**TRY IT**
Could you reproduce, from the records below, everything from the line with "생명과학연구소 (47, 1970)" down to the line with "생활스포츠지도사연수원(강릉) (71, 1989)", keeping both of those lines and changing nothing?

**DATASET**
####################
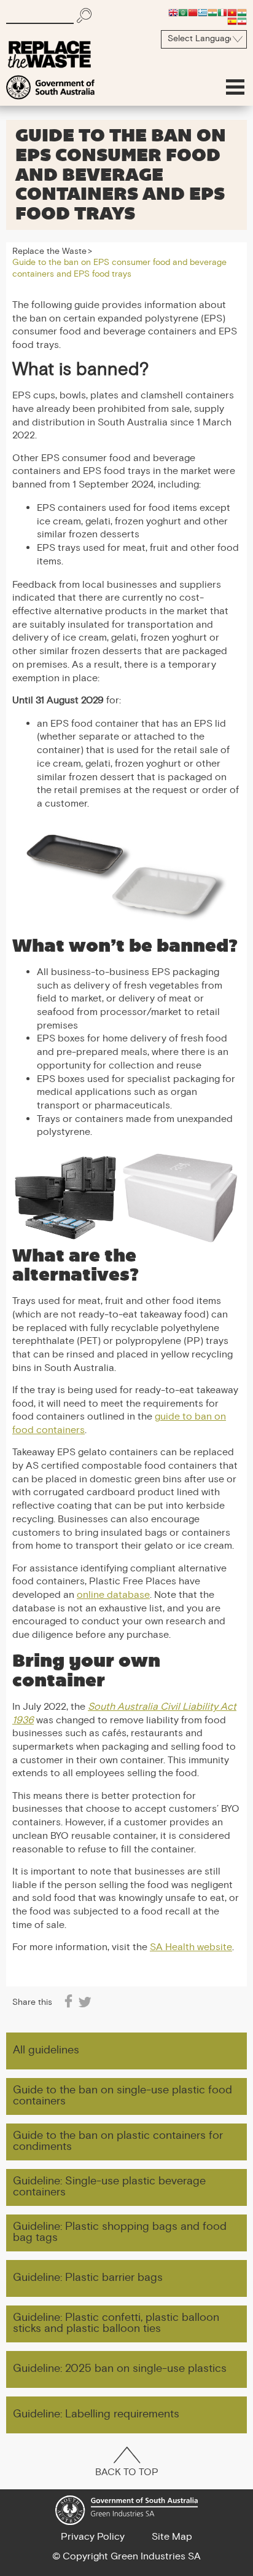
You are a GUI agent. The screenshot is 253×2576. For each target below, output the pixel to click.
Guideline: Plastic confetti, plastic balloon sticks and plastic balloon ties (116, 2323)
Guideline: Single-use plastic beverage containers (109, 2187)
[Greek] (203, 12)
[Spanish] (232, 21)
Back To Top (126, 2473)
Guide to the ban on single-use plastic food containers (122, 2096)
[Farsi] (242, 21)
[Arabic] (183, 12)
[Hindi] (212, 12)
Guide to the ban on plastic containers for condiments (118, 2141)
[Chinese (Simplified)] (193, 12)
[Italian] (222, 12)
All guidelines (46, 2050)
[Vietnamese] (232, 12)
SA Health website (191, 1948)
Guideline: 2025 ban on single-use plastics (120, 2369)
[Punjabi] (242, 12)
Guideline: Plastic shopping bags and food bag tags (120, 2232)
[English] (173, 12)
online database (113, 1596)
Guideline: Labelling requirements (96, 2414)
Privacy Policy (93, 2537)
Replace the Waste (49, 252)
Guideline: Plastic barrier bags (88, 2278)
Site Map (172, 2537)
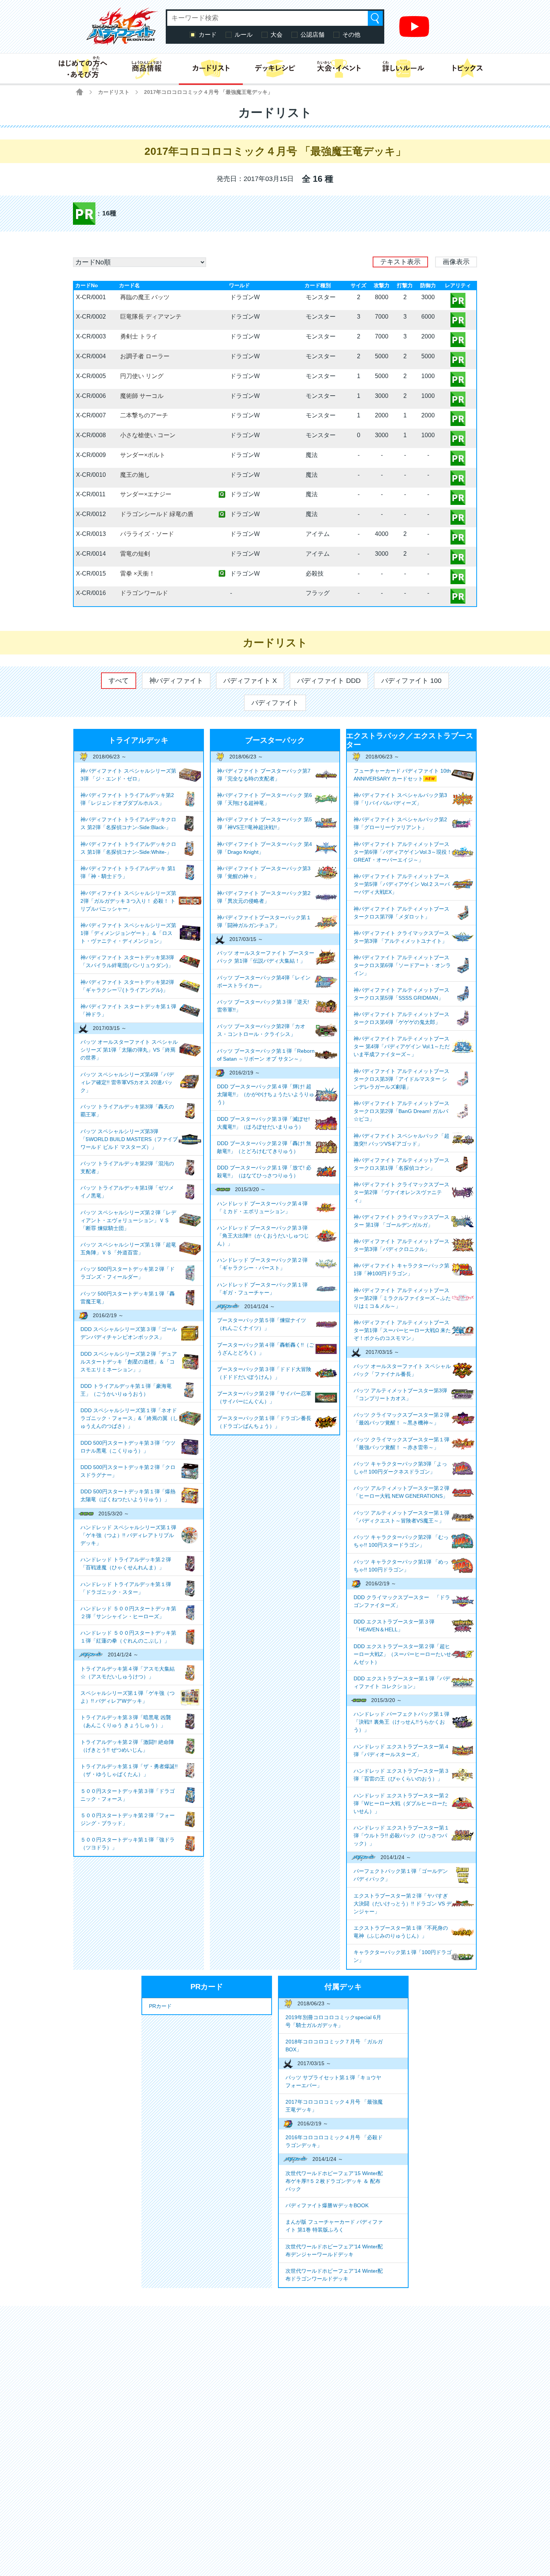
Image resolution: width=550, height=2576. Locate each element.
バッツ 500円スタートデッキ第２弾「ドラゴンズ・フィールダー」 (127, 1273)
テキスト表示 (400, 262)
####################
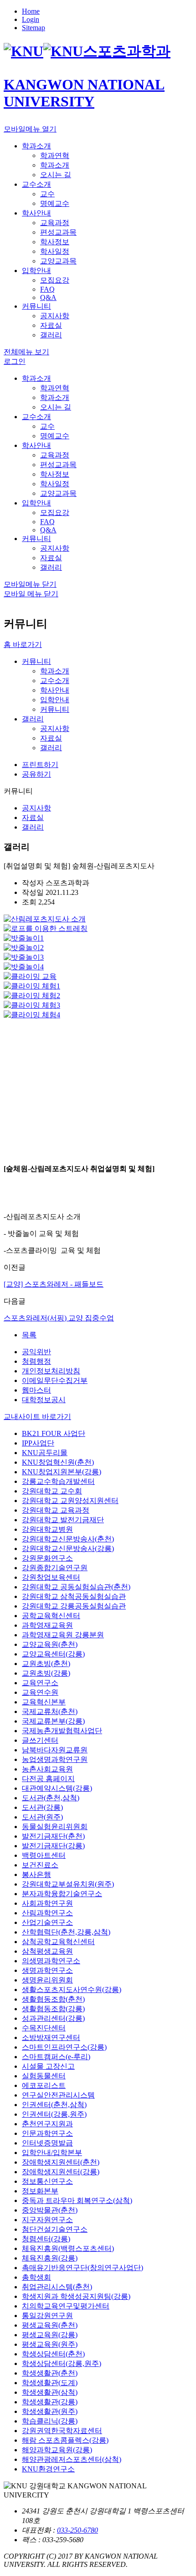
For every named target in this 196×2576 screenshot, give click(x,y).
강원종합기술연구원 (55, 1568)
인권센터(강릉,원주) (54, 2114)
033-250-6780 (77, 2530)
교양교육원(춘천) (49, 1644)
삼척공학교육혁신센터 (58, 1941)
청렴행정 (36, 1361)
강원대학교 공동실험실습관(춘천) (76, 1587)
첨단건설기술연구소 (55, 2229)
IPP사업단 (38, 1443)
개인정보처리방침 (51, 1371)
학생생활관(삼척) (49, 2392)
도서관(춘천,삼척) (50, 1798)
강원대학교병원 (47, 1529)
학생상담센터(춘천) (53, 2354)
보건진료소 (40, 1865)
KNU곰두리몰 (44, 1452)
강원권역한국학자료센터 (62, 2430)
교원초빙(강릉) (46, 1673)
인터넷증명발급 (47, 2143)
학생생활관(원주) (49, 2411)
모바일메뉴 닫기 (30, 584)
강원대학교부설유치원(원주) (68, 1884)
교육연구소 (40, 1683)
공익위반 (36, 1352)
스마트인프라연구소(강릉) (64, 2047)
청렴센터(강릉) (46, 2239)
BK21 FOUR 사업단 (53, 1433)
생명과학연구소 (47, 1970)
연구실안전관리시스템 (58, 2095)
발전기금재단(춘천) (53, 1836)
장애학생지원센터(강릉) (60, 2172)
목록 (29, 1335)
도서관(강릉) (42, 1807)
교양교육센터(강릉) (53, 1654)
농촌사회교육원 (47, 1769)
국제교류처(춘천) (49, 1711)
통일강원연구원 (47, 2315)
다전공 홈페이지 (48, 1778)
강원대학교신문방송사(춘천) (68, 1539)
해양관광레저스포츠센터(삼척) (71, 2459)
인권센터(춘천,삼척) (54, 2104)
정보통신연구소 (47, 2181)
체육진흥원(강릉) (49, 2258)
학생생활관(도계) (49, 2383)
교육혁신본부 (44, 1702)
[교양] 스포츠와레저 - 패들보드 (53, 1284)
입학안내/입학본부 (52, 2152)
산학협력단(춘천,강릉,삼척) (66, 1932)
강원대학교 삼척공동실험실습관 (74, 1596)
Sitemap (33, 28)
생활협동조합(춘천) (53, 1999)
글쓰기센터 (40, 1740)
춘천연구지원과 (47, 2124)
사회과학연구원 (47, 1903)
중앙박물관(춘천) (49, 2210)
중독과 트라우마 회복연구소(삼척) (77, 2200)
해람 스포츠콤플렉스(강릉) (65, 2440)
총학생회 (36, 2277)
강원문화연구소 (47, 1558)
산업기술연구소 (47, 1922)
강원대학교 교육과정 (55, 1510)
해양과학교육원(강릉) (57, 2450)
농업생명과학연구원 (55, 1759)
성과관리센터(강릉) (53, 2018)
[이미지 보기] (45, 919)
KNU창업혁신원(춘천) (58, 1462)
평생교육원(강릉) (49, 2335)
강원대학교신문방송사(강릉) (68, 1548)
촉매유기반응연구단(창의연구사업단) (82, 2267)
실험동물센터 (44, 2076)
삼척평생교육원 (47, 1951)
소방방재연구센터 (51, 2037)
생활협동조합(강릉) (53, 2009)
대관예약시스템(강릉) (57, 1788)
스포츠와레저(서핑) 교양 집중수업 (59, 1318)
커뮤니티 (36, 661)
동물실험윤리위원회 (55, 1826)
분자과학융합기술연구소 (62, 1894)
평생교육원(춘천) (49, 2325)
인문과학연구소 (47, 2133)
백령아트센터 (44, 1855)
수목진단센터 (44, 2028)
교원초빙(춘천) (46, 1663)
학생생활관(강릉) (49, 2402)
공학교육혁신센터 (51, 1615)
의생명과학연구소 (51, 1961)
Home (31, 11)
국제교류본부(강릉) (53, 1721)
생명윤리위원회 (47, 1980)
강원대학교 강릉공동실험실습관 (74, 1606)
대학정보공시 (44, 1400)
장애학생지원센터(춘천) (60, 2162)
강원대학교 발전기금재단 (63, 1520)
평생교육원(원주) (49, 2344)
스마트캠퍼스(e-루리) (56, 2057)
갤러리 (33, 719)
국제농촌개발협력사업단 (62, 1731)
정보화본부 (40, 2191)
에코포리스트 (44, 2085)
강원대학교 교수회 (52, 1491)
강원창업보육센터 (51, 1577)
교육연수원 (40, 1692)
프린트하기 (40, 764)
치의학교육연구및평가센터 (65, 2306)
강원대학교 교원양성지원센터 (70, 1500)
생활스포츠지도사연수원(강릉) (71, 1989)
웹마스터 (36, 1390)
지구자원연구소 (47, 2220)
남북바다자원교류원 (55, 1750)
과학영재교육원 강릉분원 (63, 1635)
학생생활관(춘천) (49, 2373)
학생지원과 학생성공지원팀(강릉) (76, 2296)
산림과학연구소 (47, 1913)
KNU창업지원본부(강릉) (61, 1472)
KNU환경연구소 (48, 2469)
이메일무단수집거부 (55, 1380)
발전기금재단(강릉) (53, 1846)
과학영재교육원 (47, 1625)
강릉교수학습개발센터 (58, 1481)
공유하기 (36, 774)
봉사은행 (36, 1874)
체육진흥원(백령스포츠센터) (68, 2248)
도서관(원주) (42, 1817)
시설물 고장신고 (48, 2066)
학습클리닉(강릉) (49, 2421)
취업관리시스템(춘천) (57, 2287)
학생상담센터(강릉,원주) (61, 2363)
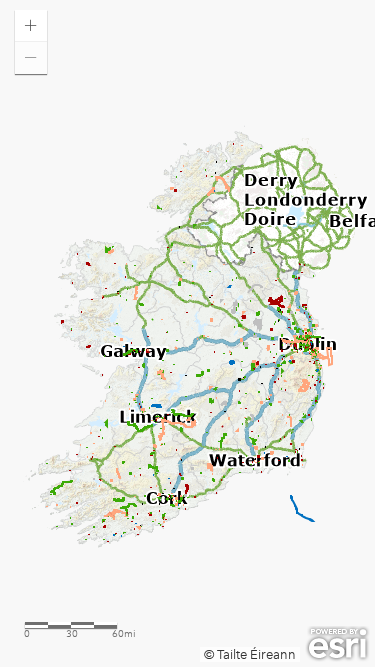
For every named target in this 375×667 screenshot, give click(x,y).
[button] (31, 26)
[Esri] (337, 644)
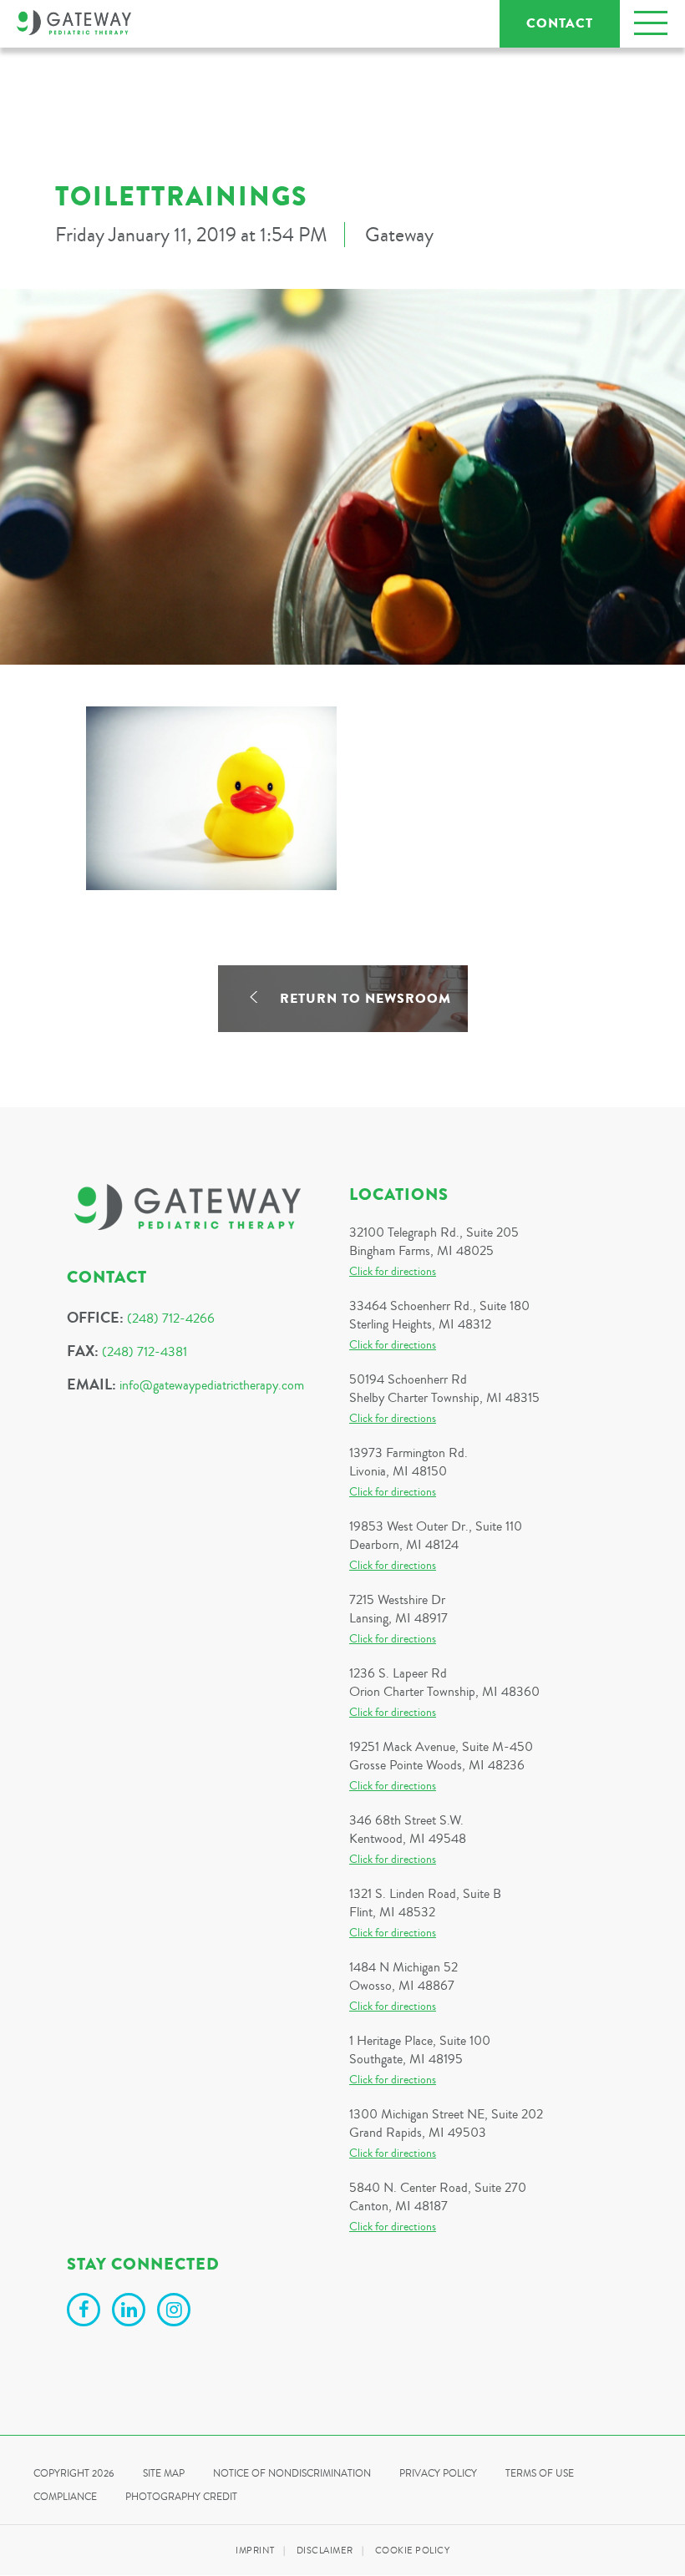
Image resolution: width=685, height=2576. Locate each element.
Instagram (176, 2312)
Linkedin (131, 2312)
####################
**OUTPUT BELOW**
생명과학연구소 (47, 1970)
연구실안전관리시스템 (58, 2095)
발전기금재단(춘천) (53, 1836)
장애학생지원센터(강릉) (60, 2172)
목록 (29, 1335)
도서관(강릉) (42, 1807)
교양교육센터(강릉) (53, 1654)
농촌사회교육원 (47, 1769)
국제교류처(춘천) (49, 1711)
통일강원연구원 (47, 2315)
다전공 홈페이지 (48, 1778)
강원대학교신문방송사(춘천) (68, 1539)
해양관광레저스포츠센터(삼척) (71, 2459)
인권센터(춘천,삼척) (54, 2104)
정보통신연구소 (47, 2181)
체육진흥원(강릉) (49, 2258)
학생생활관(도계) (49, 2383)
교육혁신본부 (44, 1702)
[교양] 스포츠와레저 - 패들보드 (53, 1284)
입학안내/입학본부 (52, 2152)
산학협력단(춘천,강릉,삼척) (66, 1932)
강원대학교 삼척공동실험실습관 (74, 1596)
Sitemap (33, 28)
생활협동조합(춘천) (53, 1999)
글쓰기센터 (40, 1740)
춘천연구지원과 (47, 2124)
사회과학연구원 (47, 1903)
중앙박물관(춘천) (49, 2210)
중독과 트라우마 회복연구소(삼척) (77, 2200)
해람 스포츠콤플렉스(강릉) (65, 2440)
총학생회 (36, 2277)
강원문화연구소 (47, 1558)
산업기술연구소 (47, 1922)
강원대학교 교육과정 (55, 1510)
해양과학교육원(강릉) (57, 2450)
농업생명과학연구원 (55, 1759)
성과관리센터(강릉) (53, 2018)
[이미지 보기] (45, 919)
KNU창업혁신원(춘천) (58, 1462)
평생교육원(강릉) (49, 2335)
강원대학교신문방송사(강릉) (68, 1548)
촉매유기반응연구단(창의연구사업단) (82, 2267)
실험동물센터 (44, 2076)
삼척평생교육원 (47, 1951)
소방방재연구센터 (51, 2037)
생활협동조합(강릉) (53, 2009)
대관예약시스템(강릉) (57, 1788)
스포츠와레저(서핑) 교양 집중수업 (59, 1318)
커뮤니티 (36, 661)
동물실험윤리위원회 (55, 1826)
분자과학융합기술연구소 (62, 1894)
평생교육원(춘천) (49, 2325)
인문과학연구소 (47, 2133)
백령아트센터 (44, 1855)
수목진단센터 (44, 2028)
교원초빙(춘천) (46, 1663)
학생생활관(강릉) (49, 2402)
공학교육혁신센터 (51, 1615)
의생명과학연구소 (51, 1961)
Home (31, 11)
국제교류본부(강릉) (53, 1721)
생명윤리위원회 (47, 1980)
강원대학교 강릉공동실험실습관 (74, 1606)
대학정보공시 (44, 1400)
장애학생지원센터(춘천) (60, 2162)
강원대학교 발전기금재단 (63, 1520)
평생교육원(원주) (49, 2344)
스마트캠퍼스(e-루리) (56, 2057)
갤러리 (33, 719)
국제농촌개발협력사업단 (62, 1731)
정보화본부 (40, 2191)
에코포리스트 (44, 2085)
강원대학교 교수회 (52, 1491)
강원창업보육센터 (51, 1577)
교육연수원 (40, 1692)
프린트하기 (40, 764)
치의학교육연구및평가센터 (65, 2306)
강원대학교 교원양성지원센터 (70, 1500)
생활스포츠지도사연수원(강릉) (71, 1989)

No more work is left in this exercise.